* **SET TASK**: Among the items below, render everything from the line containing "I will coord(587,229)." down to the line containing "This screenshot has width=980, height=560.", both ends included, as a JSON list of strings with one string per line and blank lines omitted.

* **STORED DATA**:
## start
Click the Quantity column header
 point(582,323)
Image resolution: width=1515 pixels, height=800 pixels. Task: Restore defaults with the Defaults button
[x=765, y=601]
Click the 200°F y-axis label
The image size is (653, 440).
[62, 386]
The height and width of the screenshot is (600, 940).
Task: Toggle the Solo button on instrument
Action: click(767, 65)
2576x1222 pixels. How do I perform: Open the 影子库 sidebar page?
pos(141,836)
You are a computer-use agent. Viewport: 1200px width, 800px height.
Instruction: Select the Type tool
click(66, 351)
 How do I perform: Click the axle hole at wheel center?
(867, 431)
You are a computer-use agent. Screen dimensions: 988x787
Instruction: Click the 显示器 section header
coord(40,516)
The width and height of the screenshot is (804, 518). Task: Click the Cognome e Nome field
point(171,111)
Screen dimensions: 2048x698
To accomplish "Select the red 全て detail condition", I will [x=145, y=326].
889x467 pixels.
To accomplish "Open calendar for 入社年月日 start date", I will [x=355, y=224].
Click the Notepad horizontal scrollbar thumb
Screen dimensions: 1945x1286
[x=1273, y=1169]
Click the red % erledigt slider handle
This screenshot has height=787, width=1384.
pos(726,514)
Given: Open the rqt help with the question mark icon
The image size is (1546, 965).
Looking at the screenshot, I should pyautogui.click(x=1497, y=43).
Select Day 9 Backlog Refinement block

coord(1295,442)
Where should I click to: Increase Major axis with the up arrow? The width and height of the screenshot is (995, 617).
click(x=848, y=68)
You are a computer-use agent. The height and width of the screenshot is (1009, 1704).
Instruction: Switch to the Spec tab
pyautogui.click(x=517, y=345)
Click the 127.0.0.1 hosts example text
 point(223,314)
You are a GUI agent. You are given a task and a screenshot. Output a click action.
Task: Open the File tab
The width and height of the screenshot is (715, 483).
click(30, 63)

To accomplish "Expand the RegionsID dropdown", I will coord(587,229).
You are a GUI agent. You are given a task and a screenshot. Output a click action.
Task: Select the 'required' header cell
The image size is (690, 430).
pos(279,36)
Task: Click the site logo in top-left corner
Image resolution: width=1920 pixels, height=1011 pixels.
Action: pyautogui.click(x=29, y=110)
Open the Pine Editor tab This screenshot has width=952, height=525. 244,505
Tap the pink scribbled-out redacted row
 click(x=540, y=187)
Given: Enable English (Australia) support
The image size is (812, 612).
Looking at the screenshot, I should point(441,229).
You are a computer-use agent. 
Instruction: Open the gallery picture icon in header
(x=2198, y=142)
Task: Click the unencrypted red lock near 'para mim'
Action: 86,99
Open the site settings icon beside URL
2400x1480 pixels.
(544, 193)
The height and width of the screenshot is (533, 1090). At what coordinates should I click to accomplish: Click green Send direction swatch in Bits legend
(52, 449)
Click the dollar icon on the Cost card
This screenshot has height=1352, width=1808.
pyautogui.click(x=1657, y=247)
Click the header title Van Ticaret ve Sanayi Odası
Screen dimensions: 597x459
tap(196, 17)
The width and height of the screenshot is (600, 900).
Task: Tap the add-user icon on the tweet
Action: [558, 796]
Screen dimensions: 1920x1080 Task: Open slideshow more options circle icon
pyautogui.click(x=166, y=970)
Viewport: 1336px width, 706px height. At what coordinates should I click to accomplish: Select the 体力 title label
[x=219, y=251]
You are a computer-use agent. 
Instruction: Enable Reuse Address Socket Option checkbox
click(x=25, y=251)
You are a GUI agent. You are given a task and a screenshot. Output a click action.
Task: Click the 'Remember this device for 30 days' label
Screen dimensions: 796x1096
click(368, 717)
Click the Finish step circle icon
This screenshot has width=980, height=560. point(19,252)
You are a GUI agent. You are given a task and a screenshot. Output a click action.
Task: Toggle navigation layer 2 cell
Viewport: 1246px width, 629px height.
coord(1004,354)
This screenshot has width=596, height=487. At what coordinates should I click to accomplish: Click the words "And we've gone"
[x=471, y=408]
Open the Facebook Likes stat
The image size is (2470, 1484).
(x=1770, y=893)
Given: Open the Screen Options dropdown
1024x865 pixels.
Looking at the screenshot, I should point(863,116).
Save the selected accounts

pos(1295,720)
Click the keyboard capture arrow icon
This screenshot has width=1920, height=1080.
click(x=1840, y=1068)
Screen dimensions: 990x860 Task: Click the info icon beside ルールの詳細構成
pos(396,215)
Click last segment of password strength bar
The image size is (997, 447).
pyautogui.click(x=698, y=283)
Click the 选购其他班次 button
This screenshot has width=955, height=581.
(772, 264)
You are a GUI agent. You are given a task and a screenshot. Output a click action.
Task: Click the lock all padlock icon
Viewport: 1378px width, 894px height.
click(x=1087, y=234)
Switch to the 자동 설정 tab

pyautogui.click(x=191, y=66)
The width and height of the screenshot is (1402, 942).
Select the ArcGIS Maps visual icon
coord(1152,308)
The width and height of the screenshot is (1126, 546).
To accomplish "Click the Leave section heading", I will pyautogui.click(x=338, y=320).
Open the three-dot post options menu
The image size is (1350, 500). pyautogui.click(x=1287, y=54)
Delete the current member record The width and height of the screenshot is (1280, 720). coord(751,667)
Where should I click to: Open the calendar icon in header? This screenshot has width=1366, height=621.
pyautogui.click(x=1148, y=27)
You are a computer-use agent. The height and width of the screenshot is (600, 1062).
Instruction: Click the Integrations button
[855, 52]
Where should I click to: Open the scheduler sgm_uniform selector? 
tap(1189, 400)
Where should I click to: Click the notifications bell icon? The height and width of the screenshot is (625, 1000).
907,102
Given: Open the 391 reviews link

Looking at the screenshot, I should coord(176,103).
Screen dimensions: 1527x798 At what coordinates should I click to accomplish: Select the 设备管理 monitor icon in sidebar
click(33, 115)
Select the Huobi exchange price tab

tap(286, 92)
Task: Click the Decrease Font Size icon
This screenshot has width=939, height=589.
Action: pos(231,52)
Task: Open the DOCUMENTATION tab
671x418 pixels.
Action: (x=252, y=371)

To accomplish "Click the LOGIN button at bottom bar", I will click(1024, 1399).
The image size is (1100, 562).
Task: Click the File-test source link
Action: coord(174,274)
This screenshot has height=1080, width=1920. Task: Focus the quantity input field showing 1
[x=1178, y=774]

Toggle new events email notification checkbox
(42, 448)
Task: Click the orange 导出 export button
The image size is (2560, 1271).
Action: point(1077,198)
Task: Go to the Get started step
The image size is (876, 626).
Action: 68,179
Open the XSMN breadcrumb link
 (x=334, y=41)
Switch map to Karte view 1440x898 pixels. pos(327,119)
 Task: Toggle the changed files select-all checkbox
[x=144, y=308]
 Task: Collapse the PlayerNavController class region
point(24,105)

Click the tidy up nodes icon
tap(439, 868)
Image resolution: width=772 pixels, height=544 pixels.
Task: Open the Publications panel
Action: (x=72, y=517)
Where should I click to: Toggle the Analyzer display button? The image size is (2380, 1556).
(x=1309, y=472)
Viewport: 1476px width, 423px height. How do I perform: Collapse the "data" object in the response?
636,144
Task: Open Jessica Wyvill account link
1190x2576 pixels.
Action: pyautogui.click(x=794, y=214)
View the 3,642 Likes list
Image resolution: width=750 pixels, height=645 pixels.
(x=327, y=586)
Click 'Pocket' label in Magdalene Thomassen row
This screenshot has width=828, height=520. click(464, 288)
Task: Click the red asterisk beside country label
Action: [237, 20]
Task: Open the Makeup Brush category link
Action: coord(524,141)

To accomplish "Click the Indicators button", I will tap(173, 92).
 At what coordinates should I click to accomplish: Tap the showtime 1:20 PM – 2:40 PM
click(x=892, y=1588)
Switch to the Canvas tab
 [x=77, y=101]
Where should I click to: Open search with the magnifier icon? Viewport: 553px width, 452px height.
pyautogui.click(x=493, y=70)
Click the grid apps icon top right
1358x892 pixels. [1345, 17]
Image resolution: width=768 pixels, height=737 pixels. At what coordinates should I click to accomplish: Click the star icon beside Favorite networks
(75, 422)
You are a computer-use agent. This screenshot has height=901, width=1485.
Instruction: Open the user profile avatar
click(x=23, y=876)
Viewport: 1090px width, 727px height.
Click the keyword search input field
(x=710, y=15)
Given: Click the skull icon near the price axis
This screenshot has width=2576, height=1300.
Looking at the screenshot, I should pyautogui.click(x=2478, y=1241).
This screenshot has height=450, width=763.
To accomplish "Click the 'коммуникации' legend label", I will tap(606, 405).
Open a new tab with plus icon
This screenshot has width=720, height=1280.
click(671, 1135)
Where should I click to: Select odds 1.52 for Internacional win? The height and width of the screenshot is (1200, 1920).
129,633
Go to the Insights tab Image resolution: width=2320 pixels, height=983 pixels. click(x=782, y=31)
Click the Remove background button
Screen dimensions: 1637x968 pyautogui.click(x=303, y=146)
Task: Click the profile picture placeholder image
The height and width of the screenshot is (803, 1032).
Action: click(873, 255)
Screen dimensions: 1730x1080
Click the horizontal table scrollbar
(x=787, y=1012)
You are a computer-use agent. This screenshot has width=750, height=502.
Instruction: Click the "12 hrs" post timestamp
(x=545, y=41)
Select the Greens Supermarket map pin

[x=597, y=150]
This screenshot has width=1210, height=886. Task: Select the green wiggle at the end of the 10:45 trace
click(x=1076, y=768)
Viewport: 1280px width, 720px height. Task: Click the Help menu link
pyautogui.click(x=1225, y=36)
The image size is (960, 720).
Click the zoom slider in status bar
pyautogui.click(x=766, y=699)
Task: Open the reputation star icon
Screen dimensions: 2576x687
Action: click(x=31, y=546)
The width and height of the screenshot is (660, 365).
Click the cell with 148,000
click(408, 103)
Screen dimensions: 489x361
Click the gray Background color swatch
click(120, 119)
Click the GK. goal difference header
## end
* **WRITTEN ANSWER**:
[
  "To accomplish \"Expand the RegionsID dropdown\", I will coord(587,229).",
  "You are a GUI agent. You are given a task and a screenshot. Output a click action.",
  "Task: Select the 'required' header cell",
  "The image size is (690, 430).",
  "pos(279,36)",
  "Task: Click the site logo in top-left corner",
  "Image resolution: width=1920 pixels, height=1011 pixels.",
  "Action: pyautogui.click(x=29, y=110)",
  "Open the Pine Editor tab This screenshot has width=952, height=525. 244,505",
  "Tap the pink scribbled-out redacted row",
  " click(x=540, y=187)",
  "Given: Enable English (Australia) support",
  "The image size is (812, 612).",
  "Looking at the screenshot, I should point(441,229).",
  "You are a computer-use agent. ",
  "Instruction: Open the gallery picture icon in header",
  "(x=2198, y=142)",
  "Task: Click the unencrypted red lock near 'para mim'",
  "Action: 86,99",
  "Open the site settings icon beside URL",
  "2400x1480 pixels.",
  "(544, 193)",
  "The height and width of the screenshot is (533, 1090). At what coordinates should I click to accomplish: Click green Send direction swatch in Bits legend",
  "(52, 449)",
  "Click the dollar icon on the Cost card",
  "This screenshot has height=1352, width=1808.",
  "pyautogui.click(x=1657, y=247)",
  "Click the header title Van Ticaret ve Sanayi Odası",
  "Screen dimensions: 597x459",
  "tap(196, 17)",
  "The width and height of the screenshot is (600, 900).",
  "Task: Tap the add-user icon on the tweet",
  "Action: [558, 796]",
  "Screen dimensions: 1920x1080 Task: Open slideshow more options circle icon",
  "pyautogui.click(x=166, y=970)",
  "Viewport: 1336px width, 706px height. At what coordinates should I click to accomplish: Select the 体力 title label",
  "[x=219, y=251]",
  "You are a computer-use agent. ",
  "Instruction: Enable Reuse Address Socket Option checkbox",
  "click(x=25, y=251)",
  "You are a GUI agent. You are given a task and a screenshot. Output a click action.",
  "Task: Click the 'Remember this device for 30 days' label",
  "Screen dimensions: 796x1096",
  "click(368, 717)",
  "Click the Finish step circle icon",
  "This screenshot has width=980, height=560. point(19,252)"
]